→ **AIM**
Could you rewrite the stretch of records from the line containing "Screen dimensions: 898x1316" through the line containing "Action: point(889,184)" as a Markdown table with the columns Row and Line, leaving out blank lines?

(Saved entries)
>>

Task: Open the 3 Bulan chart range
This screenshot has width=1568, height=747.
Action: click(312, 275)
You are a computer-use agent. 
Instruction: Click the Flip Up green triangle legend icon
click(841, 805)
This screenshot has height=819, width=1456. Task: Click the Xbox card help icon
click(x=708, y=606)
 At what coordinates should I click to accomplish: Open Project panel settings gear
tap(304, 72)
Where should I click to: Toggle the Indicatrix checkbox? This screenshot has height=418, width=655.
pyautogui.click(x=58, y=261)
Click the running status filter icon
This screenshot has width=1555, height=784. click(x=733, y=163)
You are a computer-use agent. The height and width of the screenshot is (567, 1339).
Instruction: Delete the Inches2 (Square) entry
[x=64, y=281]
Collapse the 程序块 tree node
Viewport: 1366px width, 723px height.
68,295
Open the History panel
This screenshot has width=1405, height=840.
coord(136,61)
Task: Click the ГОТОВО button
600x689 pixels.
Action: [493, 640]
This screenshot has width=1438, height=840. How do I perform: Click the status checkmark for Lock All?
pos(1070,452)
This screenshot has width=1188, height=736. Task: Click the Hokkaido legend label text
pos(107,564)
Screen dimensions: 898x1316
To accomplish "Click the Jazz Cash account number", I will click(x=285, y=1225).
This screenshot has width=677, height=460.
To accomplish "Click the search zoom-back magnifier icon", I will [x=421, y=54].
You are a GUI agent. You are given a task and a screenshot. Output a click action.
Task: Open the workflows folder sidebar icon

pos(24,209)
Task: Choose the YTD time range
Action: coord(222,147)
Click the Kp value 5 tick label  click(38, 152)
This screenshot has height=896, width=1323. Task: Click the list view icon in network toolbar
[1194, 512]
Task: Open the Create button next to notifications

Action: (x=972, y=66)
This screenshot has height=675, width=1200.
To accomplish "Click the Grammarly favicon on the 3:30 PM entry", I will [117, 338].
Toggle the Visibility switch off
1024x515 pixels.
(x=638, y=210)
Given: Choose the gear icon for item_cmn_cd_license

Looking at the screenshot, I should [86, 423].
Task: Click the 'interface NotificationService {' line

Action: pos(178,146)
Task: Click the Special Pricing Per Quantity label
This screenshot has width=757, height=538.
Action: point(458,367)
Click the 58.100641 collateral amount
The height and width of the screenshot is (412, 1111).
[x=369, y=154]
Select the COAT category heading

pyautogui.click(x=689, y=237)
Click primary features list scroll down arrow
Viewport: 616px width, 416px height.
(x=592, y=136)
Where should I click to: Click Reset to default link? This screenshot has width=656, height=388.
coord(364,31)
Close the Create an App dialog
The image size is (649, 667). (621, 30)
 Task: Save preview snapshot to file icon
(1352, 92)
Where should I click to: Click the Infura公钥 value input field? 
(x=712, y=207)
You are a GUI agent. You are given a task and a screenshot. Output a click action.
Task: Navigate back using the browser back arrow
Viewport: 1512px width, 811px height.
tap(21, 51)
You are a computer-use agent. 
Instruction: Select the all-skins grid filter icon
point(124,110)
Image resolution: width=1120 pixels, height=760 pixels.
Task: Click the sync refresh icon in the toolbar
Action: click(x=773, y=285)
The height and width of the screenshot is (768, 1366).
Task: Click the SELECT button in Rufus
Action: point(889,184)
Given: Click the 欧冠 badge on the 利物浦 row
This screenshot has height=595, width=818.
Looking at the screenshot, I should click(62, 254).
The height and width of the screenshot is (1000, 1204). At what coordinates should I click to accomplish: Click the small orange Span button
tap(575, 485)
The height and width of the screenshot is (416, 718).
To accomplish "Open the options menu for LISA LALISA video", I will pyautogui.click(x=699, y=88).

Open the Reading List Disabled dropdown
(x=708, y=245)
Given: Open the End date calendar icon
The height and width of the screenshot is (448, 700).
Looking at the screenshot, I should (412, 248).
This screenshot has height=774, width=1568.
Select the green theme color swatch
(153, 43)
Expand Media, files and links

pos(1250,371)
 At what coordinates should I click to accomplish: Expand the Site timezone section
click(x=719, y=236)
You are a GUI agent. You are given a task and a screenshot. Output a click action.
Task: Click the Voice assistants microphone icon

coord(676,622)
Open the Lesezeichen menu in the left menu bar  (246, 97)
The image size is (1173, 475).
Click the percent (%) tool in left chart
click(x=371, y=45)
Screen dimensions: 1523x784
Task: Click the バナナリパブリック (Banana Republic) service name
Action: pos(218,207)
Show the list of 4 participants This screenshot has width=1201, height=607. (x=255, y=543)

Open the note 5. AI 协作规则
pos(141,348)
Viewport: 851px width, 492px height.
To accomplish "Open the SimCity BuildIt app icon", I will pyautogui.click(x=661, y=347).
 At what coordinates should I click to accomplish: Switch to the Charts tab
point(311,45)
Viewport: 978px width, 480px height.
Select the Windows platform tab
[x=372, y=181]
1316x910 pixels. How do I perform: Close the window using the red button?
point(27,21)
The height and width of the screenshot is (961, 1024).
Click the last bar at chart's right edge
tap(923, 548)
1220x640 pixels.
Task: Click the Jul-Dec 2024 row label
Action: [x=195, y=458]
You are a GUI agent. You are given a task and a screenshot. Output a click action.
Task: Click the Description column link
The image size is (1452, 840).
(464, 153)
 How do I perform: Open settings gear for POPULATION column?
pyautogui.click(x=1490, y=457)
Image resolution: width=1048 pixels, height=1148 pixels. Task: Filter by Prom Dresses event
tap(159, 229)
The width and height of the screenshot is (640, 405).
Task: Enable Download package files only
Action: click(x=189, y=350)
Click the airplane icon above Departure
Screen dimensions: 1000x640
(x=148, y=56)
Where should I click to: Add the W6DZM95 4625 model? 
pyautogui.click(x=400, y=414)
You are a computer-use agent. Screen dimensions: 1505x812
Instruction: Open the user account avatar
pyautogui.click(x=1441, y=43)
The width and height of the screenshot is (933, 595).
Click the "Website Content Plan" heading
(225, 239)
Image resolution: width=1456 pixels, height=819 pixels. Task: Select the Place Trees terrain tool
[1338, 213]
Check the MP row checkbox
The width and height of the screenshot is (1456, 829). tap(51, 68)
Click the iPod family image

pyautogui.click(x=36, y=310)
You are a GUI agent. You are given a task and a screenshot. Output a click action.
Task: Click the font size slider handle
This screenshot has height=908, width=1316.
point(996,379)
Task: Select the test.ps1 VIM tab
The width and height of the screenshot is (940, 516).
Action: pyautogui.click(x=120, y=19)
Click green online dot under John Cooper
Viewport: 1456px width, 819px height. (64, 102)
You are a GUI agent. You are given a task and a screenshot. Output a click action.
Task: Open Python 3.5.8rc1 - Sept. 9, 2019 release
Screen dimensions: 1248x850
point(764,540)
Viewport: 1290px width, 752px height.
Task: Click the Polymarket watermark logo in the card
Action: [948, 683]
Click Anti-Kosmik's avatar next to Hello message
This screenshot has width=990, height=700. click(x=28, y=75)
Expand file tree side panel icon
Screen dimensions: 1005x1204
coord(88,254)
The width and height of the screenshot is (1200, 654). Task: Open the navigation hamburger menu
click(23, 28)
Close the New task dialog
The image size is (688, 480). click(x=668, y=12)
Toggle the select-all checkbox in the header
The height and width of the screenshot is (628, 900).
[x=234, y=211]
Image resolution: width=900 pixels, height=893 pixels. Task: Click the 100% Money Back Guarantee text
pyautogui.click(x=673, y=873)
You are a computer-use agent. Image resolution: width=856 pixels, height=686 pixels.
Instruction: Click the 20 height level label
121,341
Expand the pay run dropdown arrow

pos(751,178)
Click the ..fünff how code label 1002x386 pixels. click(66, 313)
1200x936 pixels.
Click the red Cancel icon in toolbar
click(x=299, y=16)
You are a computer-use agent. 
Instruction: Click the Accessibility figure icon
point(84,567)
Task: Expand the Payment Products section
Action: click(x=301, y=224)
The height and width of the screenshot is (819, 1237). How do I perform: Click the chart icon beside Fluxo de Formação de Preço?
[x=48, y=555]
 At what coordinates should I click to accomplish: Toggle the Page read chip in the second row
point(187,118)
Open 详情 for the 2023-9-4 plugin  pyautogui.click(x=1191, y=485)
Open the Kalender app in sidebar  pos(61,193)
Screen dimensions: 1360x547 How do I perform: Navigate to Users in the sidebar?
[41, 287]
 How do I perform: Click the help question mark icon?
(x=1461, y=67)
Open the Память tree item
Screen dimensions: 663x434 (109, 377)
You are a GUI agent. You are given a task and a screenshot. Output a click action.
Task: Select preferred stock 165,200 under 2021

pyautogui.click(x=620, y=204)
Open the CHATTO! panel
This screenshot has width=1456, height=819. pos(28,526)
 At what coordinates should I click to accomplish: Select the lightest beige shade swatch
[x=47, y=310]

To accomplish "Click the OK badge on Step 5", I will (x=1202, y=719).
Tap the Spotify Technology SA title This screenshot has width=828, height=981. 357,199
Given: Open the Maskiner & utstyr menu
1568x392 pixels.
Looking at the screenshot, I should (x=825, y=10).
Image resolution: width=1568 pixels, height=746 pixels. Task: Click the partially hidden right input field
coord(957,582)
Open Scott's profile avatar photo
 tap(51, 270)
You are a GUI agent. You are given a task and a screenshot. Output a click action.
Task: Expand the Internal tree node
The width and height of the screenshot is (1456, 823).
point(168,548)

<<

→ **OUTPUT FOR THIS EXERCISE**
| Row | Line |
|---|---|
| 1 | Screen dimensions: 898x1316 |
| 2 | To accomplish "Click the Jazz Cash account number", I will click(x=285, y=1225). |
| 3 | This screenshot has width=677, height=460. |
| 4 | To accomplish "Click the search zoom-back magnifier icon", I will [x=421, y=54]. |
| 5 | You are a GUI agent. You are given a task and a screenshot. Output a click action. |
| 6 | Task: Open the workflows folder sidebar icon |
| 7 | pos(24,209) |
| 8 | Task: Choose the YTD time range |
| 9 | Action: coord(222,147) |
| 10 | Click the Kp value 5 tick label  click(38, 152) |
| 11 | This screenshot has height=896, width=1323. Task: Click the list view icon in network toolbar |
| 12 | [1194, 512] |
| 13 | Task: Open the Create button next to notifications |
| 14 | Action: (x=972, y=66) |
| 15 | This screenshot has height=675, width=1200. |
| 16 | To accomplish "Click the Grammarly favicon on the 3:30 PM entry", I will [117, 338]. |
| 17 | Toggle the Visibility switch off |
| 18 | 1024x515 pixels. |
| 19 | (x=638, y=210) |
| 20 | Given: Choose the gear icon for item_cmn_cd_license |
| 21 | Looking at the screenshot, I should [86, 423]. |
| 22 | Task: Click the 'interface NotificationService {' line |
| 23 | Action: pos(178,146) |
| 24 | Task: Click the Special Pricing Per Quantity label |
| 25 | This screenshot has width=757, height=538. |
| 26 | Action: point(458,367) |
| 27 | Click the 58.100641 collateral amount |
| 28 | The height and width of the screenshot is (412, 1111). |
| 29 | [x=369, y=154] |
| 30 | Select the COAT category heading |
| 31 | pyautogui.click(x=689, y=237) |
| 32 | Click primary features list scroll down arrow |
| 33 | Viewport: 616px width, 416px height. |
| 34 | (x=592, y=136) |
| 35 | Where should I click to: Click Reset to default link? This screenshot has width=656, height=388. |
| 36 | coord(364,31) |
| 37 | Close the Create an App dialog |
| 38 | The image size is (649, 667). (621, 30) |
| 39 |  Task: Save preview snapshot to file icon |
| 40 | (1352, 92) |
| 41 | Where should I click to: Click the Infura公钥 value input field?  |
| 42 | (x=712, y=207) |
| 43 | You are a GUI agent. You are given a task and a screenshot. Output a click action. |
| 44 | Task: Navigate back using the browser back arrow |
| 45 | Viewport: 1512px width, 811px height. |
| 46 | tap(21, 51) |
| 47 | You are a computer-use agent.  |
| 48 | Instruction: Select the all-skins grid filter icon |
| 49 | point(124,110) |
| 50 | Image resolution: width=1120 pixels, height=760 pixels. |
| 51 | Task: Click the sync refresh icon in the toolbar |
| 52 | Action: click(x=773, y=285) |
| 53 | The height and width of the screenshot is (768, 1366). |
| 54 | Task: Click the SELECT button in Rufus |
| 55 | Action: point(889,184) |